# Speaker diarization.
Here we are running the Diarization pipeline on the test set and evaluating the results using the provided ground truth.
    

### All imports 

In [1]:
# Typical imports
from tqdm import tqdm
import numpy as np
import torch
import torch.nn as nn
import matplotlib.pyplot as plt
import os
from dotenv import load_dotenv
import speechbrain as sb
import torchaudio

# Scipy
from scipy.spatial.distance import cdist


# All Pyannote imports
from pyannote.audio import Pipeline
from pyannote.core import Segment, Annotation
from pyannote.audio import Model, Inference
from pyannote.audio import Audio
from pyannote.audio.pipelines.utils.hook import ProgressHook

# Loading the envs
load_dotenv("auths.env")
api_key = os.getenv("API_KEY")

In [2]:
# Setting up the path to the test
test_audio = "../Dataset/Audio/Test"
test_rttm = "../Dataset/RTTMs/Test"
output_file_path = "../Results/Diarization_pipeline"

# Ensure the output directory exists
os.makedirs(output_file_path, exist_ok=True)

# Load the pipeline model
pipeline = Pipeline.from_pretrained(
    "pyannote/speaker-diarization-3.1", use_auth_token=api_key
)
pipeline.to(torch.device("cuda"))

# Prepare an empty annotation to store hypothesis results
hypothesis_annotation = {}

# Iterate over all the test audio files and get the diarization results. Output them as RTTMs.
for audio_file in tqdm(os.listdir(test_audio)):
    if audio_file.endswith(".wav"):
        # Get the audio file path
        audio_file_path = os.path.join(test_audio, audio_file)
        # Get the rttm file path
        rttm_file_path = os.path.join(test_rttm, audio_file.replace(".wav", ".rttm"))

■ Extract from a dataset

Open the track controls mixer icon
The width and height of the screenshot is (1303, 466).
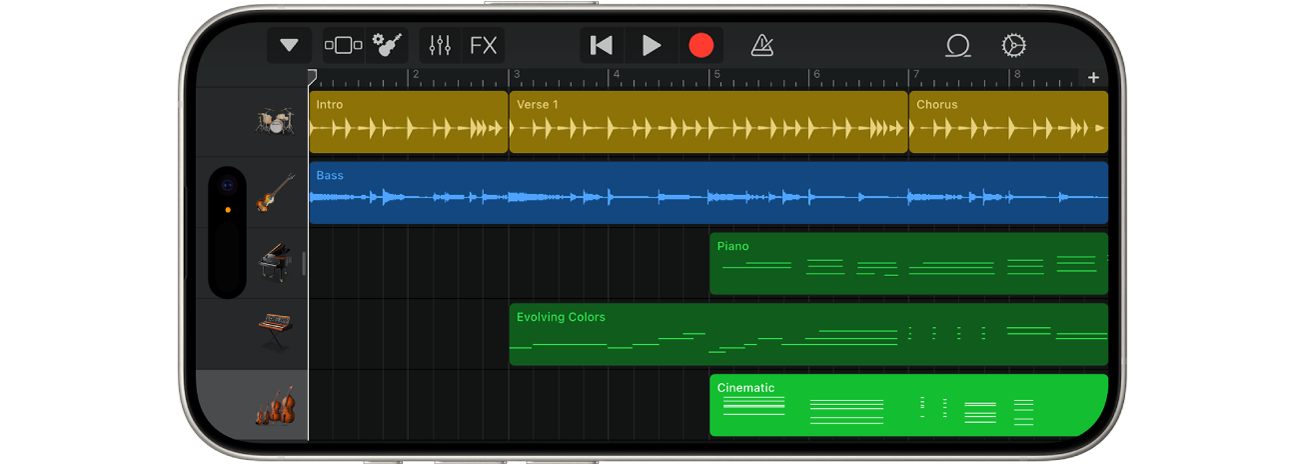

        # Load the audio file
        waveform, sample_rate = torchaudio.load(audio_file_path)

        # Process the audio file with the diarization pipeline
        diarization = pipeline({"waveform": waveform, "sample_rate": sample_rate})

        # Create the output file path
        file_output_name = os.path.join(
            output_file_path, audio_file.replace(".wav", ".rttm")
        )

        # Save the diarization results as an RTTM file
        with open(file_output_name, "w") as f:
            diarization.write_rttm(f)

  1%|          | 2/232 [00:18<36:54,  9.63s/it]

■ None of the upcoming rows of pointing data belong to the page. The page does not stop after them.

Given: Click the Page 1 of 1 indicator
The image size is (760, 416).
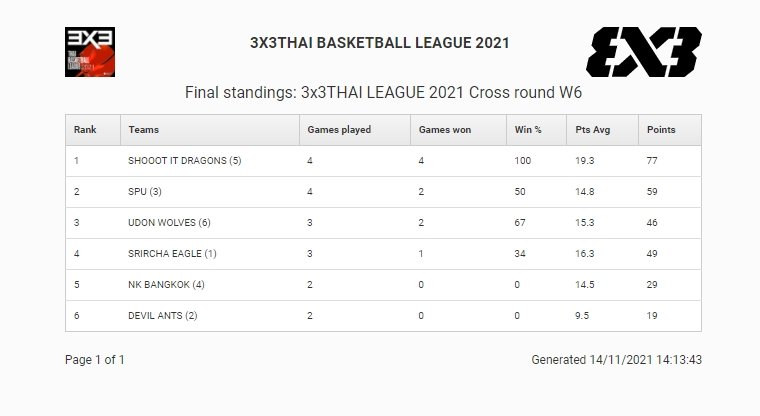Looking at the screenshot, I should 95,359.
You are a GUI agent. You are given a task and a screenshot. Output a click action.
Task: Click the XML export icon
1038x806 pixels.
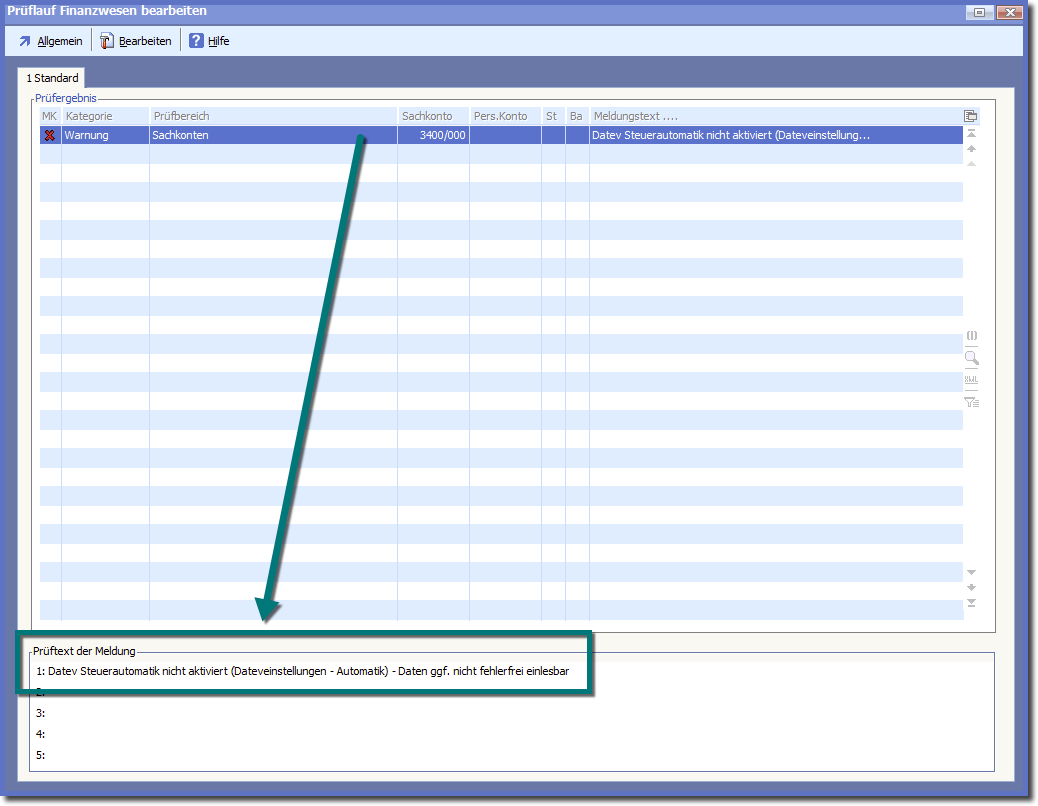pyautogui.click(x=971, y=380)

### Calculate the diarization error rate
- Calculate DER using the provided ground truth and the output of the diarization pipeline.
- Calculate purity, coverage, and diarization error rate for each file in the test set.
- Calculate the average purity, coverage, and diarization error rate for the entire test set.



In [None]:
# Calculate DER using the provided truth and output of the pipeline
der = sb.utils.metrics.DER()

# Iterate over all the test audio files and calculate the DER
for audio_file in os.listdir(test_audio):
    if audio_file.endswith(".wav"):
        # Get the rttm file path
        rttm_file_path = os.path.join(test_rttm, audio_file.replace(".wav", ".rttm"))

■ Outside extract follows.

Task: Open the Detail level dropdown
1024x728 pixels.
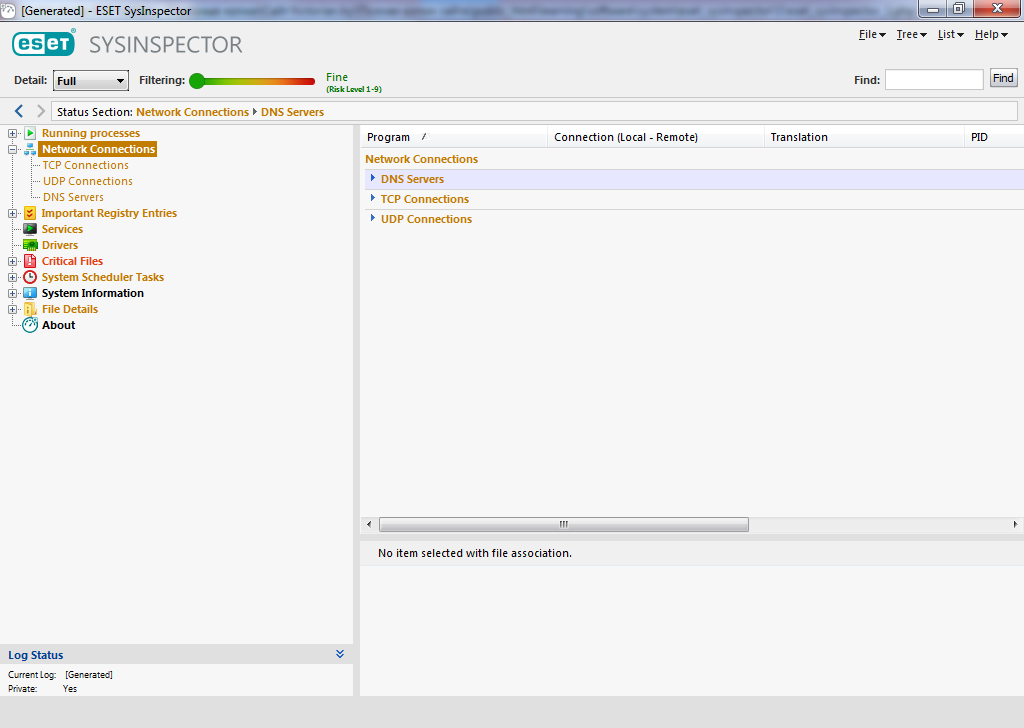Action: (90, 81)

        # Load the ground truth annotation
        reference = Annotation.from_rttm(rttm_file_path)

        # Load the hypothesis annotation
        hypothesis = Annotation.from_rttm(
            os.path.join(output_file_path, audio_file.replace(".wav", ".rttm"))
        )

        # Calculate the DER
        der(reference, hypothesis)

# Print the DER
print(f"DER: {der}")